The Infinispan site defines data grids as:
Data grids are highly concurrent distributed data structures. They typically allow you to address a large amount of memory and store data in a way that it is quick to access. They also tend to feature low latency retrieval, and maintain adequate copies across a network to provide resilience to server failure.
In the article Chris Wilk explains some of the challenges in data grid technologies around dynamic routing.
The reason that GigaSpaces suffers from this limitation is that it has a fixed space routing table at deployment time. The above scenario was described to Manik who said that Infinispan does not suffer from this restriction as it uses dynamic routing tables. Infinispan allows you to add any number of machines without incurring any down-time.
The spreading of data across many hosts is accomplished using different techniques but the point to take here is that altering the partition routing logic in mid-stream is very destructive to supporting distributed transactions. There are also many system level aspects which create inconsistencies including garbage collection and network overhead which could jeapordize the movement of dynamic objects between partitions.
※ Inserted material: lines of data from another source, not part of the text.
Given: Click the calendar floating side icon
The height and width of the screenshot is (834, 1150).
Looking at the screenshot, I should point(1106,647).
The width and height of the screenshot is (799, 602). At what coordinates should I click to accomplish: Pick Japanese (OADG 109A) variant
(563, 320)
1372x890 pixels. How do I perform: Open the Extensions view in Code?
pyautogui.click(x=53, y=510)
Increasing the capacity of a data-grid to provide deterministic performance , robustness and consistency should be done by running a fixed amount of partitions and “moving” partition from one JVM to another newly started JVM. With GigaSpaces you can have 10 , 50 or 200 partitions used when starting the data-grid and have these running within a small amount of JVMs, later you can increase the amount when needed (manually or dynamically). You can re-balance the system and spread the partitions across all the existing JVMs. It is up to you to determine how far you want to scale the system which means you have total control on system behavior.
The routing mechanism with GigaSpaces will function without any problems and spread data across all partitions as long as you have more unique keys than the amount of partitions. This should not be a problem with 99.99% of the cases.
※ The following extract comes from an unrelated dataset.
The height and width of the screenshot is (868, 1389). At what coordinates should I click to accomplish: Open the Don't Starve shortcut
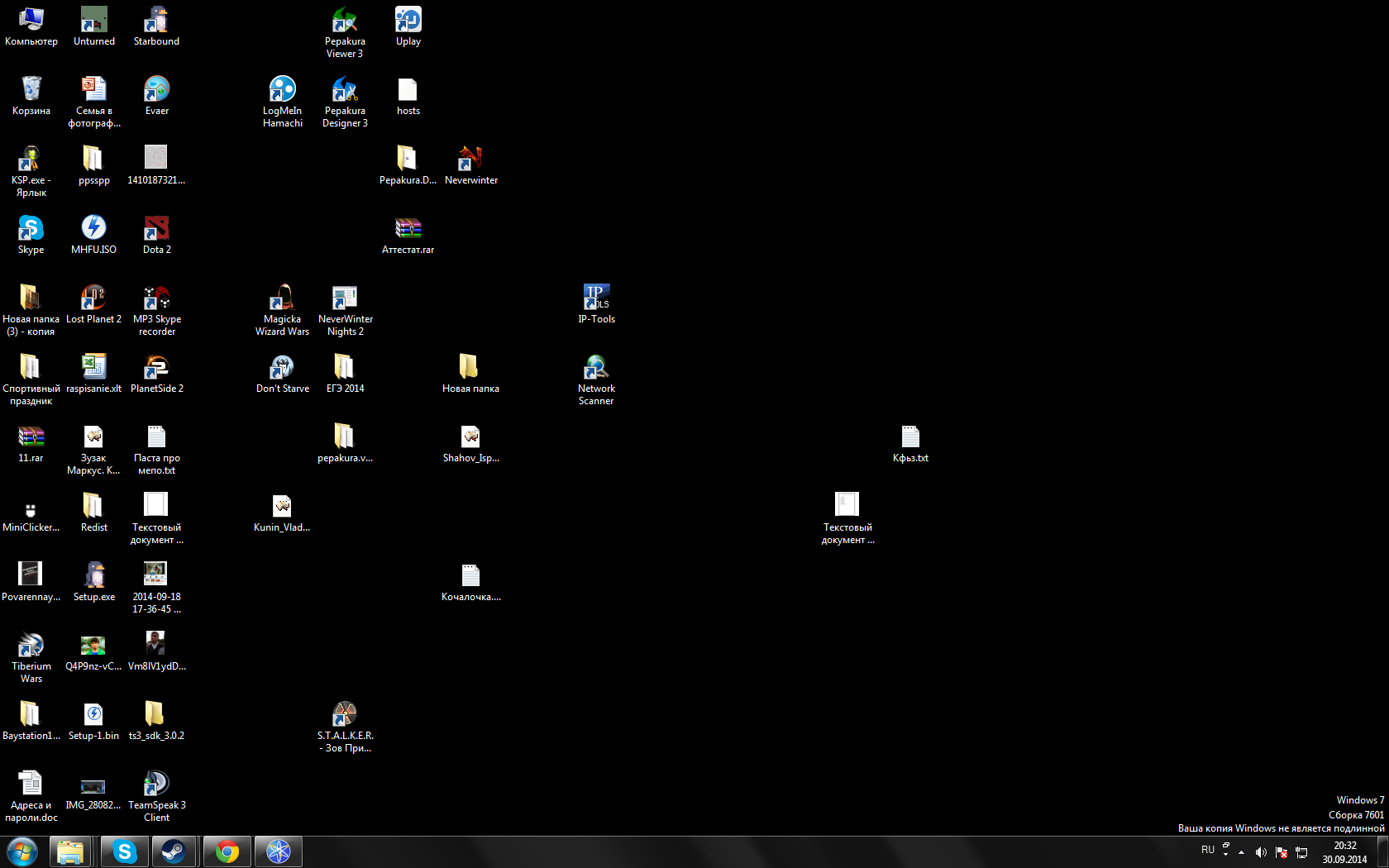(x=282, y=368)
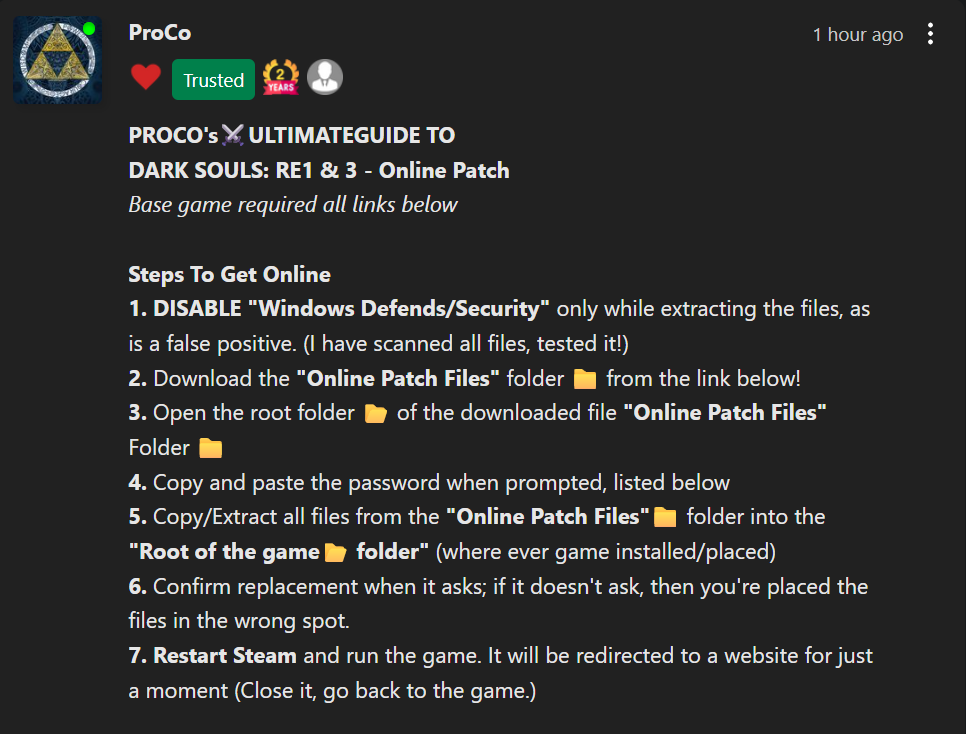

The comparison ignores many other GigaSpaces features such as Mule integration , Event handling and data processing high-level building blocks , Web container and dynamic HTTP configuration , Service management , system management tools , performance (especially for single object operations , batch operations and local cache) , text search integration , massive amount of client support , large data support (up to several Tera data ) , large object support , Map-Reduce API , Scripting languages support (Java, .NET, C, Scala , Groovy…) , Cloud API support , schema evolution , etc….
Having new players is great and verifies that there is room for new vendors in this huge market for In-Memory-Data-Grid technologies on the cloud (private/public) – But it is important also to do the right comparison.